Treatment of Economics v. Physicists: Doubting Gravity

Robin Hanson thinks we economists are poorly treated:

Consider how differently the public treats physics and economics. Physicists can say that this week they think the universe has eleven dimensions, three of which are purple, and two of which are twisted clockwise, and reporters will quote them unskeptically, saying “Isn’t that cool!” But if economists say, as they have for centuries, that a minimum wage raises unemployment, reporters treat them skeptically and feel they need to find a contrary quote to “balance” their story. I see the same pattern with my students – they’ll easily believe physics claims, but are very reluctant to entertain standard economics claims.

This is an odd example as the employment effect from a higher minimum wage is hotly debated within the economics profession. Kevin Drum counters:

On the economic front, it’s true that most news reporting about the efficacy of the minimum wage is fairly balanced, but that’s because there’s solid economic evidence on both sides of the question. The overall effect of modest increases in the minimum wage is simply not a settled question among economists, which means that reporters should present both sides. And they do. More generally, physics has a small number of moving parts and therefore tends to have more precise and unanimous answers on a broad array of topics. Economics is much more difficult and doesn’t have the same precision. What’s worse, economics deals with questions that often have important non-economic dimensions, which means that even when economists do agree on a “correct” answer, people may legitimately disagree with them for reasons of social justice, practicality, personal preference, or a hundred other things.

Well said, but let’s consider a standard claim often made by physicists – and not Robin’s example of 11 dimensions. If a physicist talked about gravity, how many students would jump off the top of the tallest building on campus just to prove the professor wrong?
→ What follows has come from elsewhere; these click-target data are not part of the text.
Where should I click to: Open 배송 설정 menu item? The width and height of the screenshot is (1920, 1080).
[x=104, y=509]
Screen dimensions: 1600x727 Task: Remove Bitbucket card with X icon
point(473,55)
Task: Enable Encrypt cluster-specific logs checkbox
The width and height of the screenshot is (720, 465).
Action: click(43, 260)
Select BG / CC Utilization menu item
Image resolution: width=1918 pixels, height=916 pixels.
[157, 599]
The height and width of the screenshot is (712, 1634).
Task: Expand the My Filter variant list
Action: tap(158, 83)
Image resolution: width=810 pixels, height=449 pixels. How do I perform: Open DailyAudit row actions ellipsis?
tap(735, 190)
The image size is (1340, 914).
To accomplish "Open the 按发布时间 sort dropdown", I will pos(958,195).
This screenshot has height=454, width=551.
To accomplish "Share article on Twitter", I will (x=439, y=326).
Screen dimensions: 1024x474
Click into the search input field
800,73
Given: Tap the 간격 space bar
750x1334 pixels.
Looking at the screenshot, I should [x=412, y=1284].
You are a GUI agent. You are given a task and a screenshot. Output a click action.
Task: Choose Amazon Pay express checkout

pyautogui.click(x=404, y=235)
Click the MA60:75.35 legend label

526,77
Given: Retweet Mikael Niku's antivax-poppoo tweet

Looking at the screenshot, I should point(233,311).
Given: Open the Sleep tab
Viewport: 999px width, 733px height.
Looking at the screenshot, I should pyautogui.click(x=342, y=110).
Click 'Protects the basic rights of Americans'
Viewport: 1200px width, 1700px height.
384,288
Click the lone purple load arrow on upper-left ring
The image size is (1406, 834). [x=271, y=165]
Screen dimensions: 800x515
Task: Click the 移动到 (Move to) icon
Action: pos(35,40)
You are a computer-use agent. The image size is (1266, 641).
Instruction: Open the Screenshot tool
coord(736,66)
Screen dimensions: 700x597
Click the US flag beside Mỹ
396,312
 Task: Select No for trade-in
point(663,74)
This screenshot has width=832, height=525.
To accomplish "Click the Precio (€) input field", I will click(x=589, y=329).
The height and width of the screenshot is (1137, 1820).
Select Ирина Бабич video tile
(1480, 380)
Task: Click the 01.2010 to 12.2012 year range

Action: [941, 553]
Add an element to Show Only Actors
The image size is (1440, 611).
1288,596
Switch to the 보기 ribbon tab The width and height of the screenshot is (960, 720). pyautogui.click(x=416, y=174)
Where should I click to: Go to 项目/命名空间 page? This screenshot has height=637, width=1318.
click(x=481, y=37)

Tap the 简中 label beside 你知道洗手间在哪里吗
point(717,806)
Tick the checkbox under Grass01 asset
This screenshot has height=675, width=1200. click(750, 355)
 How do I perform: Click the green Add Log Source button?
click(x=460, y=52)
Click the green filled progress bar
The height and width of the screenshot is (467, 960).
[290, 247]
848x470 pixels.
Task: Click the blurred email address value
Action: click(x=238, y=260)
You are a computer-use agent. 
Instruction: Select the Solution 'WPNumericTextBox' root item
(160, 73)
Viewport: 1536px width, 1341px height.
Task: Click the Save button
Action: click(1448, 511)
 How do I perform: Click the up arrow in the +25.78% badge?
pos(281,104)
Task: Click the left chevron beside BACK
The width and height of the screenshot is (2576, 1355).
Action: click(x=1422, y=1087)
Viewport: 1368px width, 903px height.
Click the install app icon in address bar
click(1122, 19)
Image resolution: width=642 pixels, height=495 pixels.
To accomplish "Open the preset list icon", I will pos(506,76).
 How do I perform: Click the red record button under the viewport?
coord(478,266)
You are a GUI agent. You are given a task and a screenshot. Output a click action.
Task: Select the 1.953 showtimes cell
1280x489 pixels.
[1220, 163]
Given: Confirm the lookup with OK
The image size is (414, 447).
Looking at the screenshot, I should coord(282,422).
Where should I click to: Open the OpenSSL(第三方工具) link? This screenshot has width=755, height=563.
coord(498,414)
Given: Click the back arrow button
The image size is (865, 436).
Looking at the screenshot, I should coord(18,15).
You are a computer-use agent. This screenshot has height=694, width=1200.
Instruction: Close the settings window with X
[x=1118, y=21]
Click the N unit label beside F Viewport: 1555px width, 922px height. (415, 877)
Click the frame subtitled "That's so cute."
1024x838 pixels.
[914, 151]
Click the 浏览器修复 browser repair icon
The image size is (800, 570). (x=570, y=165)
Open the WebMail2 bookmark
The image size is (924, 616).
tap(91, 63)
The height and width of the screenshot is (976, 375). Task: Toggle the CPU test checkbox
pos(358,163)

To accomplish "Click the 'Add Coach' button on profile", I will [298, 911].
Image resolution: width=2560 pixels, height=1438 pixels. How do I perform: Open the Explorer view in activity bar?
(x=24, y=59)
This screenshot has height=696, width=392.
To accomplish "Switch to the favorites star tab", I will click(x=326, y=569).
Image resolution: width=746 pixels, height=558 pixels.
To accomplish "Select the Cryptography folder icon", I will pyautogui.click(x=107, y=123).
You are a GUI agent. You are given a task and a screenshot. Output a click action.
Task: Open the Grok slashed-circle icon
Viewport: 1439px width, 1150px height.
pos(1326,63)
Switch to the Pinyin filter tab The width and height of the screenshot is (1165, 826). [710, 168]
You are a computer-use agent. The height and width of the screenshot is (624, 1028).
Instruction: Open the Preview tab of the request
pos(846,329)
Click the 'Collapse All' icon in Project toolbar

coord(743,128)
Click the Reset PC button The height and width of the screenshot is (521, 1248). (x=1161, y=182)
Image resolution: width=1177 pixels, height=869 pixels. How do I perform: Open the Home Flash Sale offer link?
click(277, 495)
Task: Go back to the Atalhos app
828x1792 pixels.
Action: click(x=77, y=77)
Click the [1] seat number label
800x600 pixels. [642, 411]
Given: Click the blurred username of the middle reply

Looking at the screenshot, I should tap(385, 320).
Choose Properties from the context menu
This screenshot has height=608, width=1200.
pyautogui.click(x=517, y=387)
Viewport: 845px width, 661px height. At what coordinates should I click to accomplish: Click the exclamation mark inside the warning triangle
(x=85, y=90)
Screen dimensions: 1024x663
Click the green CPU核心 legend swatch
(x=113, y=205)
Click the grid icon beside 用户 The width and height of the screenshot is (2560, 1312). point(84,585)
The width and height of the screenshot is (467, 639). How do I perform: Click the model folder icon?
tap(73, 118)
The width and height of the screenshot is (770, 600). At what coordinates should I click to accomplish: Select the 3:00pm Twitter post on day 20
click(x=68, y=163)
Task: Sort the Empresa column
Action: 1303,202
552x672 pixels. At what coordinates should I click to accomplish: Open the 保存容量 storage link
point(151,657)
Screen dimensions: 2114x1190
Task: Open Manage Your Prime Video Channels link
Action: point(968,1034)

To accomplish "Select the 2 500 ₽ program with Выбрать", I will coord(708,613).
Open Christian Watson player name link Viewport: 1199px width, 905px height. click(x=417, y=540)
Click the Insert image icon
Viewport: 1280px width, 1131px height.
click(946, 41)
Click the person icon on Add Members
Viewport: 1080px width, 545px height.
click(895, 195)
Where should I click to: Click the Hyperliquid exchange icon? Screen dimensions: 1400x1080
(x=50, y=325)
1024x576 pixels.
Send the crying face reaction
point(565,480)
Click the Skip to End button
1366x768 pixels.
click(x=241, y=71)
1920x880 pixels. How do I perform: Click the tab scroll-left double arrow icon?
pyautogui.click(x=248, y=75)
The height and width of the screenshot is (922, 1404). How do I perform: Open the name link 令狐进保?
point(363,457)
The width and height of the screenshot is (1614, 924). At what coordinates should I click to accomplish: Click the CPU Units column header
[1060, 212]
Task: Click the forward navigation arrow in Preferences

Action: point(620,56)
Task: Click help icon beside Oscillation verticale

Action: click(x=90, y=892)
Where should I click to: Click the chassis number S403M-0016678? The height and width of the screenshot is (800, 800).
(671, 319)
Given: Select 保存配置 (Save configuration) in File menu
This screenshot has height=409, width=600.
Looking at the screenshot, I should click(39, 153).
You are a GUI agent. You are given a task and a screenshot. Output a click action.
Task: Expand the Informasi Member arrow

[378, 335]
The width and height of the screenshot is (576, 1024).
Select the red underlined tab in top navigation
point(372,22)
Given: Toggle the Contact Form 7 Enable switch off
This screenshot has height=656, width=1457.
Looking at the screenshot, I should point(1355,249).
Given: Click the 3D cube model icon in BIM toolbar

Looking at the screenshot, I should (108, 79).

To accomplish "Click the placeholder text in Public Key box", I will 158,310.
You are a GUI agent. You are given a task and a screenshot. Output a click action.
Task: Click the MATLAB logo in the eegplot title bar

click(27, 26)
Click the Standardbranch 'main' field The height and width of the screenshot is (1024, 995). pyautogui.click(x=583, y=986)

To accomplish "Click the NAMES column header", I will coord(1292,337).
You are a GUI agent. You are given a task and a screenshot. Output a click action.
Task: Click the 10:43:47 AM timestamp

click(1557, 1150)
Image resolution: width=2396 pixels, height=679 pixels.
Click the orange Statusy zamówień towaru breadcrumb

But let’s see what set Robin off:

the public having four big biases: an anti-foreign bias, a make-work bias, an anti-market bias, and a pessimistic bias.

He points to Bryan Caplan and Arnold Kling for more discussion. Caplan and Kling are arguing that economic literacy means one should recognize without question that there are gains from trade. Maybe it would help if we economists made this argument in a less dogmatic way as it is rather obvious to the common man that movements towards free trade harm some individuals just as it helps others.